The inclusion criteria in the analysis were:
- pacients with type 1 or type 2 diabetes;
- pacients with complications due to diabetes: retinopathy, neuropathy, diabetic nephropathy;
- comorbidities: cardiovascular, metabolic, respiratory, digestive, nervous, etc.
- age between 42-81 years;
- sex: men and women;
Objectives
The aim of the study was to observe and quantify whether diabetic patients participating in the study have a better reduction in blood glucose and glycosylated hemoglobin levels as a result of the management of the communitary pharmacist providing pharmaceutical care to optimize the therapeutic effects within 3 months.

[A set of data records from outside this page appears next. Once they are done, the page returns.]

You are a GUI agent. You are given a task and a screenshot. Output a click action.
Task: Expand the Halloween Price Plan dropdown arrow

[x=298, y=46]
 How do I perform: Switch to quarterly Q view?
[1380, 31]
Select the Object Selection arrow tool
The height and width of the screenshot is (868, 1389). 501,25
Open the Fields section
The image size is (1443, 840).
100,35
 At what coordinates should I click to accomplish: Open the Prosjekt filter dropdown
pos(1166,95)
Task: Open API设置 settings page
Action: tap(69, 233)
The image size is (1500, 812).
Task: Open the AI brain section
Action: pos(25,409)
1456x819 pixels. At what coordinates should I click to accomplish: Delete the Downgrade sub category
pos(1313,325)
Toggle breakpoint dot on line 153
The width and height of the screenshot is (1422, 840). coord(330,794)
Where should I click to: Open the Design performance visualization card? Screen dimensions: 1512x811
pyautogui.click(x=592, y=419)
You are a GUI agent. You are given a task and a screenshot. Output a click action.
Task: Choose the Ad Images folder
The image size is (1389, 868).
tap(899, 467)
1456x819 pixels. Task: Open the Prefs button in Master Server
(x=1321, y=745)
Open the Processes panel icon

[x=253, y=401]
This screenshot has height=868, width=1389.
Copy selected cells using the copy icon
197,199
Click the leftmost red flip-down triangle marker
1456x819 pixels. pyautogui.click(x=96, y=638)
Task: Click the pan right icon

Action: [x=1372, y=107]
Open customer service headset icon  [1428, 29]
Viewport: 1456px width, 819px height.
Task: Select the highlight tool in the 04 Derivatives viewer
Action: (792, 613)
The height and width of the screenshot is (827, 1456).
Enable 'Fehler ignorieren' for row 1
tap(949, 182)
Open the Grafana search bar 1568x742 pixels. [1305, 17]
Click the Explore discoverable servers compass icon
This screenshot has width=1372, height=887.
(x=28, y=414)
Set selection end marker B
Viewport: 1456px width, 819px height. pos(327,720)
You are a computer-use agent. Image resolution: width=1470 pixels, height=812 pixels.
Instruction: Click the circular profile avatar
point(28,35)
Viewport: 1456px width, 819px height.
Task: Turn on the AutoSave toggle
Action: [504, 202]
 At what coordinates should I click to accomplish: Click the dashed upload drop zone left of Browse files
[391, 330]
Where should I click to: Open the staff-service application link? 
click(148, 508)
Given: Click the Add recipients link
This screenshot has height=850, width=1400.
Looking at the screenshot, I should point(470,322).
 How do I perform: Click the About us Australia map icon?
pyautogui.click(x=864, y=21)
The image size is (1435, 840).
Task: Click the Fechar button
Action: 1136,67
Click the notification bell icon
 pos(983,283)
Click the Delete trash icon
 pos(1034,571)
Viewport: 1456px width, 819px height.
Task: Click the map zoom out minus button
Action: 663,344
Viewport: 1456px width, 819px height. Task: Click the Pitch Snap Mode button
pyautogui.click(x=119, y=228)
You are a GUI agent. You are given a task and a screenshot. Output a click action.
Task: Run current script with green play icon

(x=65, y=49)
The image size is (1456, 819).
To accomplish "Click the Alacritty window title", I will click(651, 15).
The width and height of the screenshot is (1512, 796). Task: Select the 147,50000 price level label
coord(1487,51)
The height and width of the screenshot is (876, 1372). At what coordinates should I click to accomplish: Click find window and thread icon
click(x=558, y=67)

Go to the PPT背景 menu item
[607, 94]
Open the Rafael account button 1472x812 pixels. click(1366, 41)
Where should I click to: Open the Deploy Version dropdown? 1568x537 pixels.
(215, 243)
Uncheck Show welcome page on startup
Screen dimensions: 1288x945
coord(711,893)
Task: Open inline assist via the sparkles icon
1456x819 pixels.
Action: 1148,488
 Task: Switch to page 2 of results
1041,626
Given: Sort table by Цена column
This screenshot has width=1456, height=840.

Pharmacists in the communitary pharmacy advise patients with diabetes who have comorbidities (hypertension, dyslipidemia, metabolic syndrome) on the importance of monitoring blood biochemical factors (blood glucose, glycated hemoglobin) at the beginning of the study and at the end of the study as and daily self-monitoring of blood glucose at home, using its own measuring device.
Results and discussions
The research results showed that in this study were included patients of both sexes: men (37.14%), women (62.86%) with a mean age of 62.97 ± 9.538 (M ± DS). The associated diseases of the patients included in the study are hypertension (62.85%), diabetic neuropathy (25.71%), dyslipidemia (20%), varicose ulcer (8.57%), depression (2.85% ). As a result of the pharmaceutical care provided by the pharmacist, blood glucose levels decreased from an average of 181.42 ± 31,967 (M ± DS) to an average of 161.94 ± 31,608 (M ± DS) after 3 months. and HbA1c values from 7.84%, ± 1.1298 (M ± DS) to 6.48% ± 1.1383 (M ± DS) after 3 months (%), values decreased to 88.5% of those 35 patients. Monitoring of biochemical parameters reflecting glycemic status, glycated hemoglobin (HbA1) and blood glucose value took place at the beginning and end of the study, respectively at 3 months in the same medical analysis laboratory, as well as daily self-monitoring of blood glucose at home, using a own measuring device The patient received a notebook from the pharmacist in which he passed irregularities in the administration of the drug. Adherence to medication was established by using the report in the notebook by the patient, how many times he took his medication regularly, daily, according to the treatment schedule during the 3 months, if there were days when the drugs were not administered. The glycemic control represented by HbA1c proved to be significantly related to the reports in the notebook, in which the low level of HbA1c (better glycemic control) was associated with higher adhesion scores in the study cohort.
Conclusions
The study highlights the influence of the pharmacist on the adherence of diabetic patients to treatment and recommendations on lifestyle changes. In conclusion, it is necessary to intensify the activity of management the diabetic patients in order to increase adherence to treatment, for all patients. Supporting the diabetes patient community is a complex and long-term mission. A good communication between the patient and the pharmacist is the way in which all these efforts can give best results [4] and the lives of patients with diabetes can be improved.